How are staff trained to deal with (teach) in this situation? Or is it left up to the 'counselors'?
They have a captive audience, so many useful things could be taught if there wasn't so much emphasis on punishment instead of teaching.

Anonymous:
I agree with you and this is where a good counselor will teach the group.  Yes, I believe teens can be taught when to sooth and when not to sooth.  Before that happens they have to have a qualified counselor to teach them.  The counselor also has to build trust with the group.  The counselor that just seeks to punish does so because they are neither creative nor knowledgable enough to read the situation for what it is. I don't know how that can be taught.  Either you have it or you don't.

RobertBruce:

--- Quote --- good counselor will teach the group
--- End quote ---

Not at hla they wont. Most good counselors ( at least from a professional viewpoint) are fired.


--- Quote --- a qualified counselor to teach them.
--- End quote ---

Again not at HLA, most are unqualified.




--- Quote ---The counselor also has to build trust with the group.
--- End quote ---

This is close to impossible, a point I tried to illustrate to my counselors time and time again. Most of them truly dont care about establishing trust, the few that do come up against a brick wall. How can inmates come to trust these counselors when their primary function is solely discipline?


--- Quote ---The counselor that just seeks to punish does so because they are neither creative nor knowledgable enough to read the situation for what it is.
--- End quote ---


Or because they are sick degenerate sadist. This is more likely the correct answer.

Deborah:

--- Quote from: ""Guest"" ---I agree with you and this is where a good counselor will teach the group.  Yes, I believe teens can be taught when to sooth and when not to sooth.  Before that happens they have to have a qualified counselor to teach them.  The counselor also has to build trust with the group.  The counselor that just seeks to punish does so because they are neither creative nor knowledgable enough to read the situation for what it is. I don't know how that can be taught.  Either you have it or you don't.
--- End quote ---


Very simple. When someone attempts to sooth, you say "not yet" or "later", then later explain 'why'. Seems like it wouldn't take but a few times for all to get it, and possibly even appreciate it.
If someone was at HLA for any length of time, and is still complaining about being punished for it, that seems to indicate that there isn't much teaching and too much punishment.

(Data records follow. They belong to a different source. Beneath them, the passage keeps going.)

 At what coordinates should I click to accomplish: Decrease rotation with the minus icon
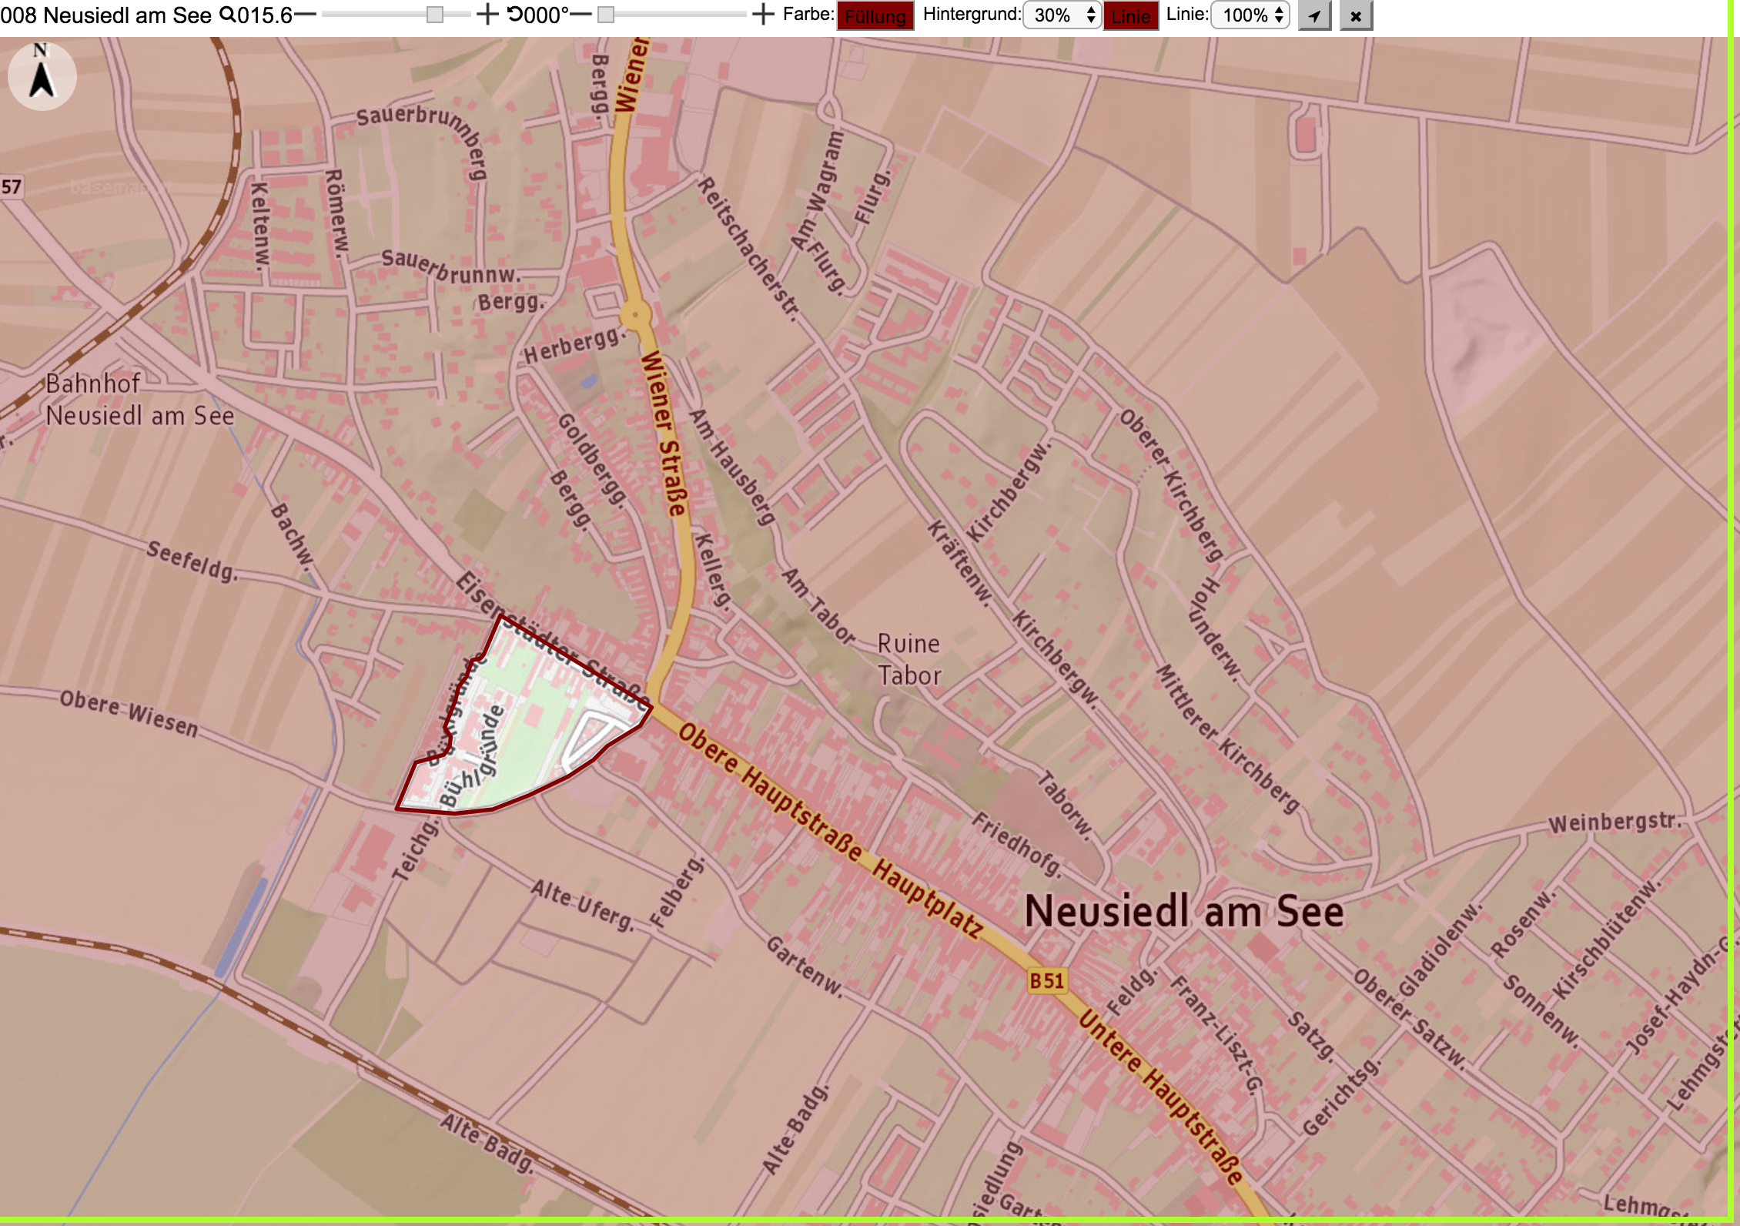coord(581,15)
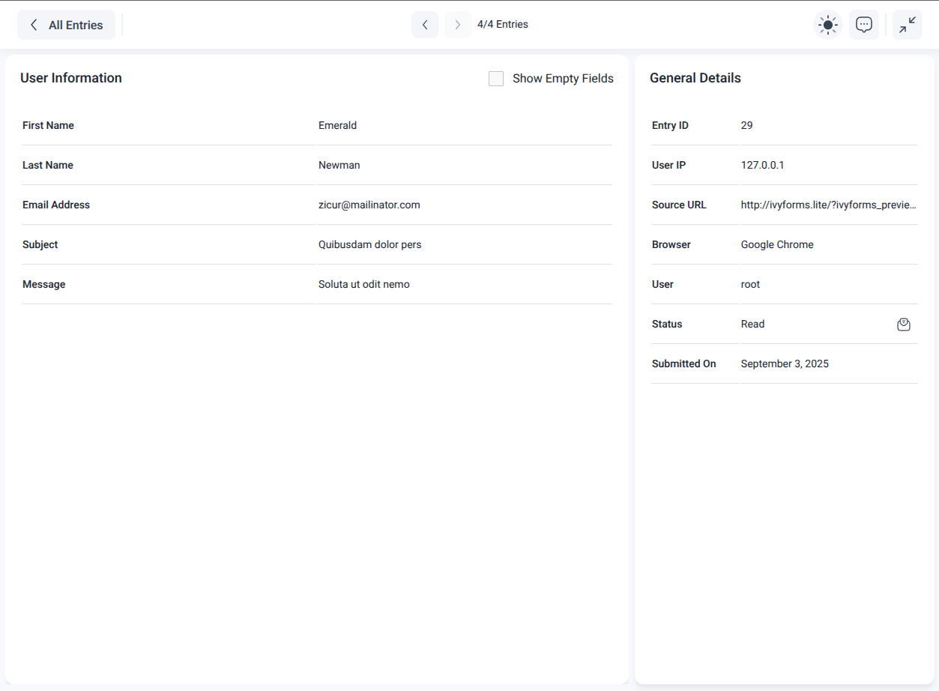Click the Message value Soluta ut odit nemo

coord(363,284)
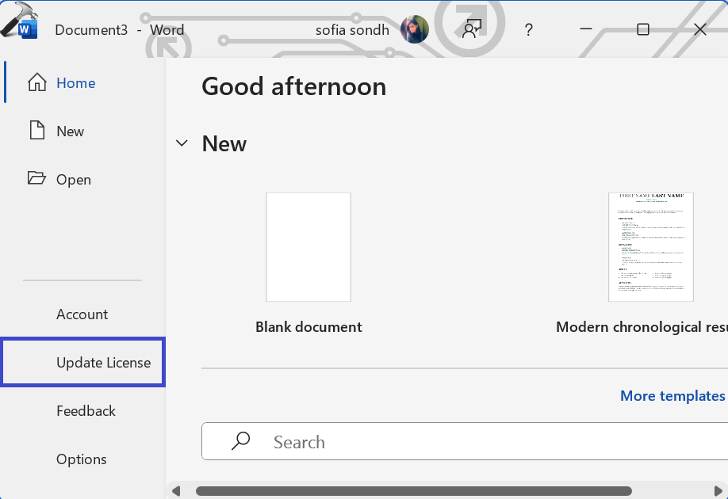Image resolution: width=728 pixels, height=499 pixels.
Task: Click the New blank page icon
Action: tap(36, 131)
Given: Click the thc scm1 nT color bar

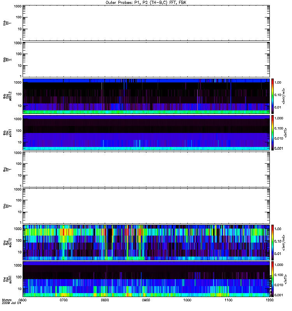Looking at the screenshot, I should pyautogui.click(x=273, y=279).
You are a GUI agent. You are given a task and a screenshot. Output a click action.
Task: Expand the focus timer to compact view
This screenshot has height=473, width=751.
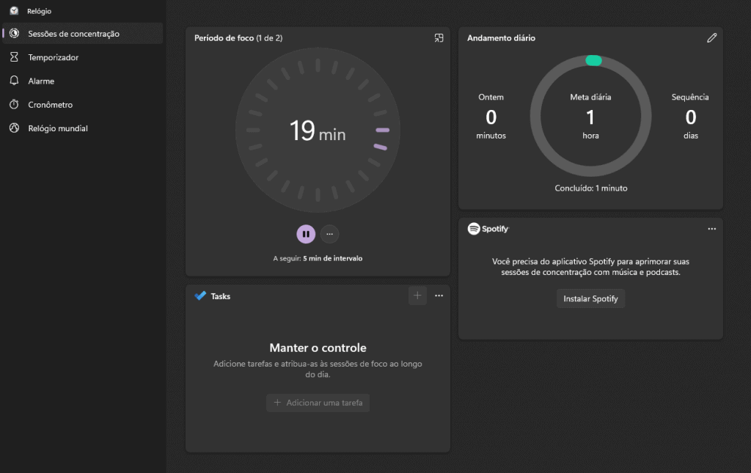tap(439, 37)
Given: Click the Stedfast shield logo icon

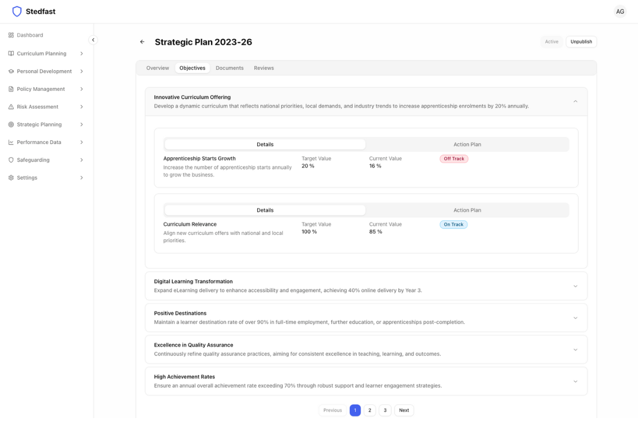Looking at the screenshot, I should pos(17,12).
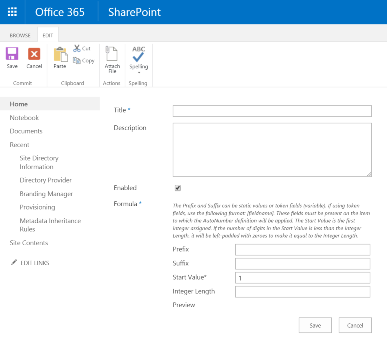Viewport: 387px width, 343px height.
Task: Switch to the BROWSE ribbon tab
Action: click(x=21, y=36)
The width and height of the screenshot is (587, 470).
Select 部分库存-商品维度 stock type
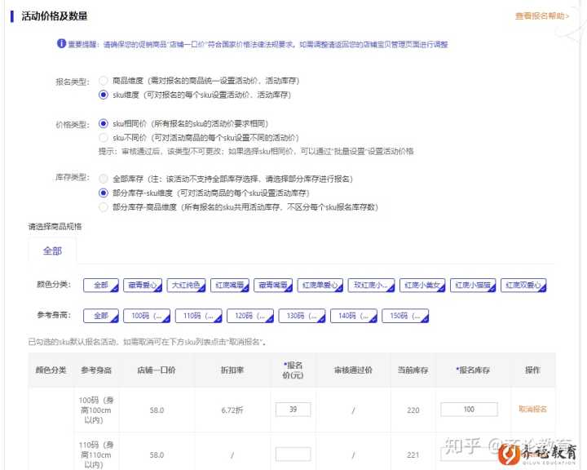point(103,207)
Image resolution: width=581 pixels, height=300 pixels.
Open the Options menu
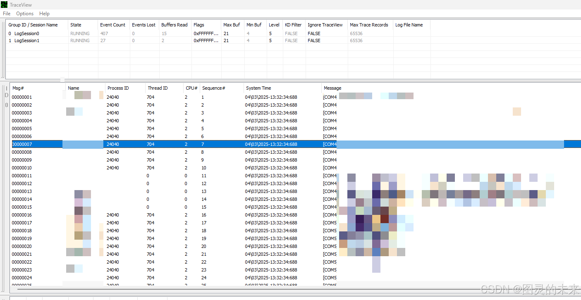tap(24, 13)
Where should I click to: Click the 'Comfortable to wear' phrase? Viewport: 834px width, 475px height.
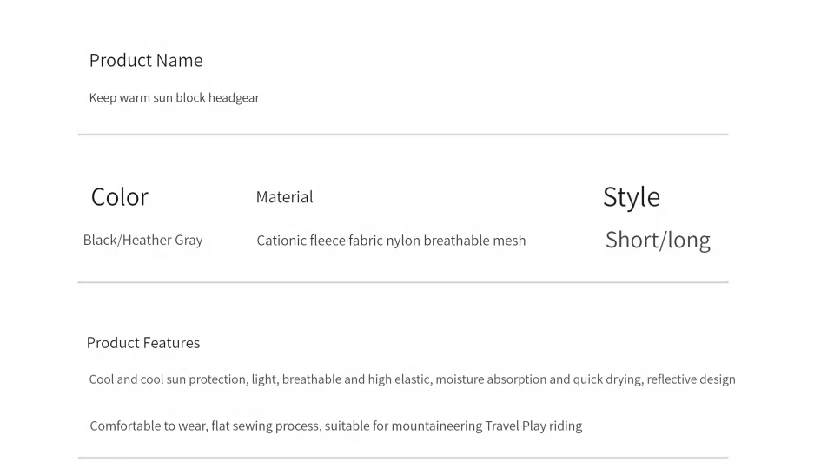click(x=148, y=426)
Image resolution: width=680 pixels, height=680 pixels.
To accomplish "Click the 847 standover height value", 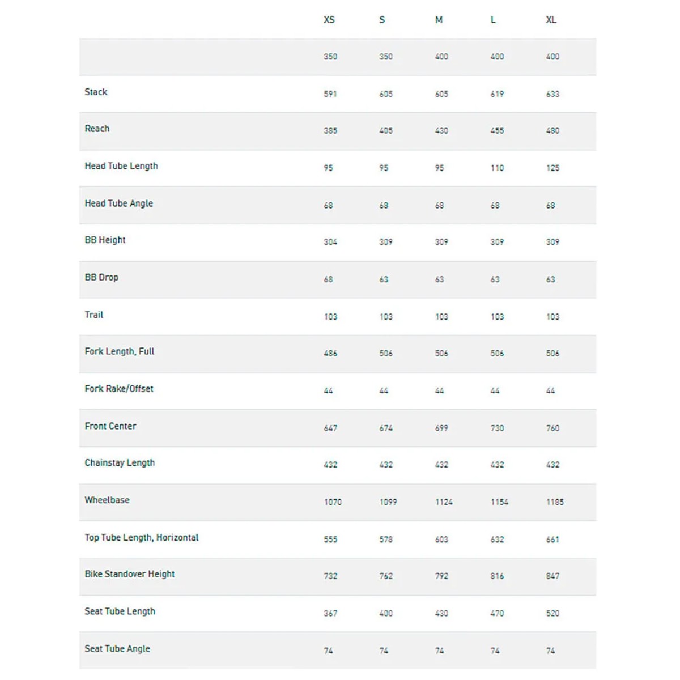I will point(553,576).
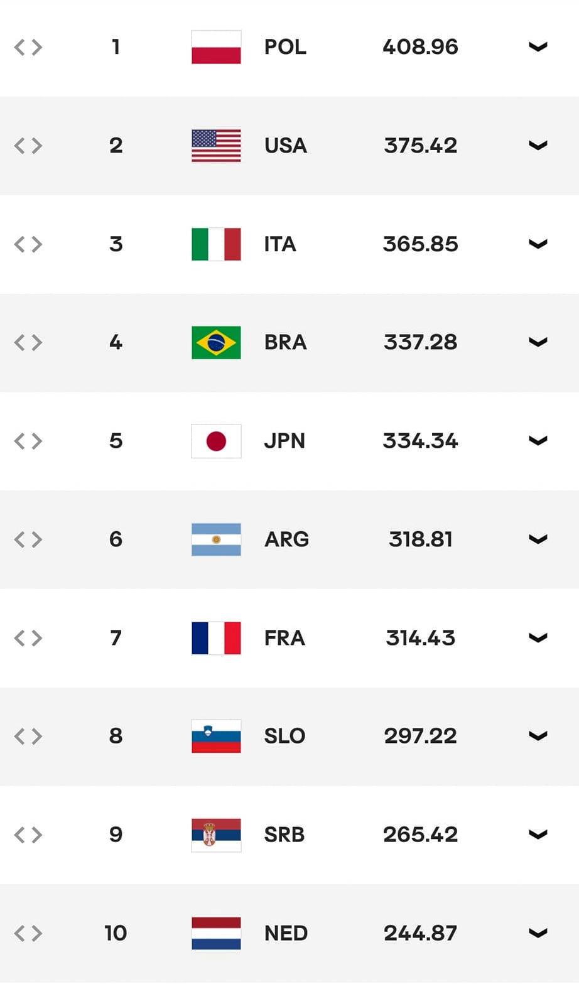579x984 pixels.
Task: Click the rank change arrows beside NED
Action: [28, 933]
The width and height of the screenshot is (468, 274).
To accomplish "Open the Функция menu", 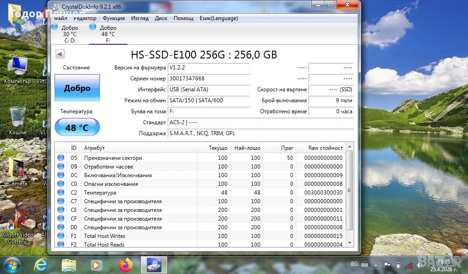I will [x=114, y=18].
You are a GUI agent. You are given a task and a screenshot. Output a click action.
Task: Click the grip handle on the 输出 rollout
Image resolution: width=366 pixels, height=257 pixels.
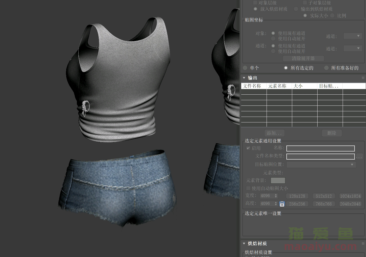(363, 78)
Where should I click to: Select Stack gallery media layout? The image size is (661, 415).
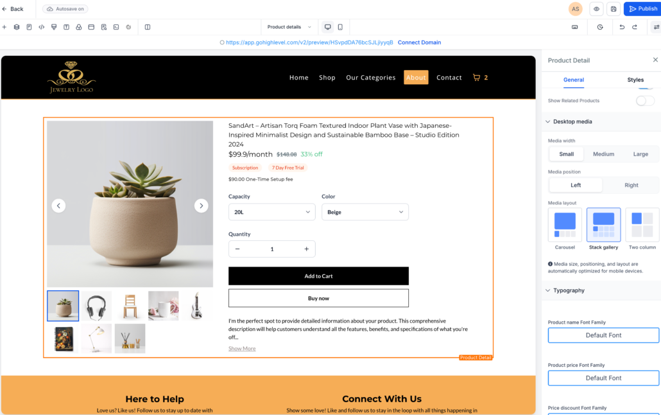[x=604, y=229]
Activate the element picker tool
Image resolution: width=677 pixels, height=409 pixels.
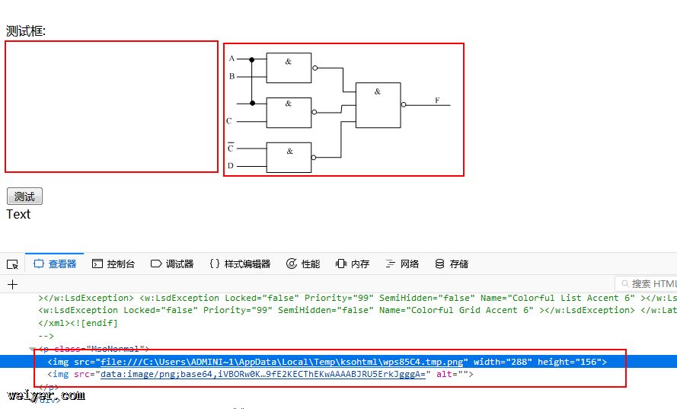pos(12,264)
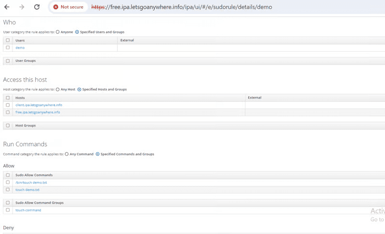
Task: Reload the page with refresh icon
Action: (37, 7)
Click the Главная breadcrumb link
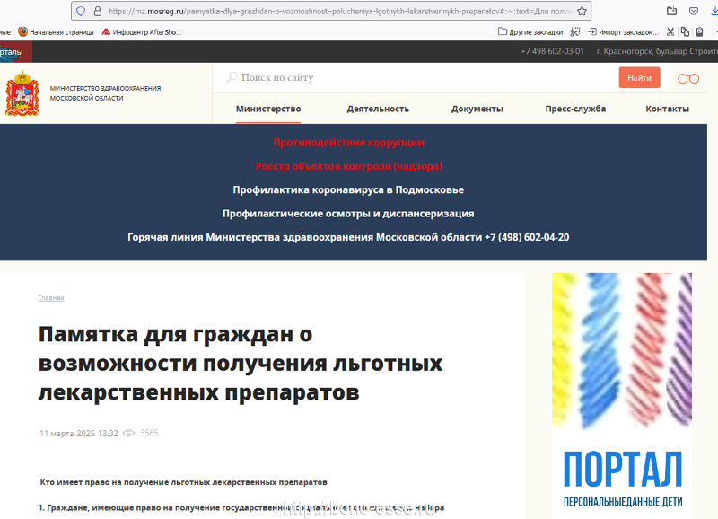718x519 pixels. coord(51,298)

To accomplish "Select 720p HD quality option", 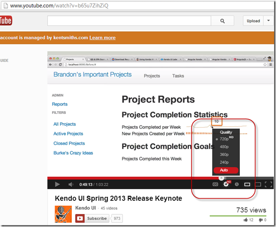I will tap(226, 139).
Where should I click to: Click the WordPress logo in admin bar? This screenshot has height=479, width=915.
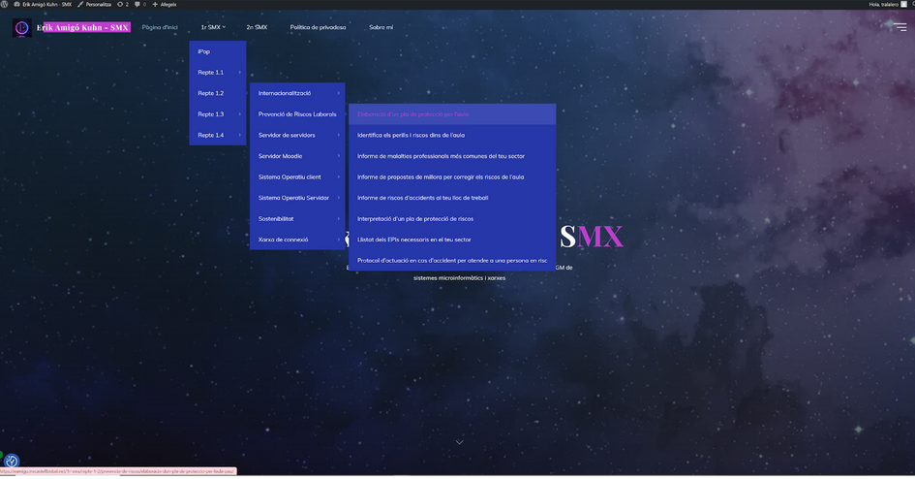pyautogui.click(x=6, y=4)
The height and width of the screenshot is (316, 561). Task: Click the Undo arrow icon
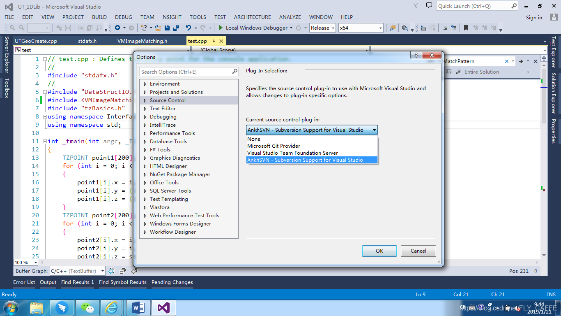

My question was, what is the policy?
How are staff trained to deal with (teach) in this situation?
Is it one of those things they look up in the counselor manual, because they may not even understand the philosophy behind the 'rule' themselves.

Anonymous:

--- Quote ---My question was, what is the policy?
How are staff trained to deal with (teach) in this situation?
Is it one of those things they look up in the counselor manual, because they may not even understand the philosophy behind the 'rule' themselves.
--- End quote ---


How staff are trained to deal with this is kind of screwy.  When staff go through their original orientation they are taught the rules of the school and a lot of emphasis is placed on having the kids follow the rules and not getting manipulated.  The training does not take into account every conceivable situation with a "how-to" description attached to it.  The ideal situation is for staff to be at the school for a couple of months to get a feel for when you have to be stickler for the rules and when you can be more relaxed, or to be paired with a more seasoned counselor who can mentor you.  Too often, counselors are thrown right into the job and many times do not have an experienced staff to learn from.  They do get more direction in their weekly supervision, but that is only one hour and there is hardly enough time talk about all of the kids in the group, much less talk about philosophy of the school.

That is another problem.  The counselors are so busy, there is literally not enough time in the day to schedule extra meaningful trainings that are neccessary.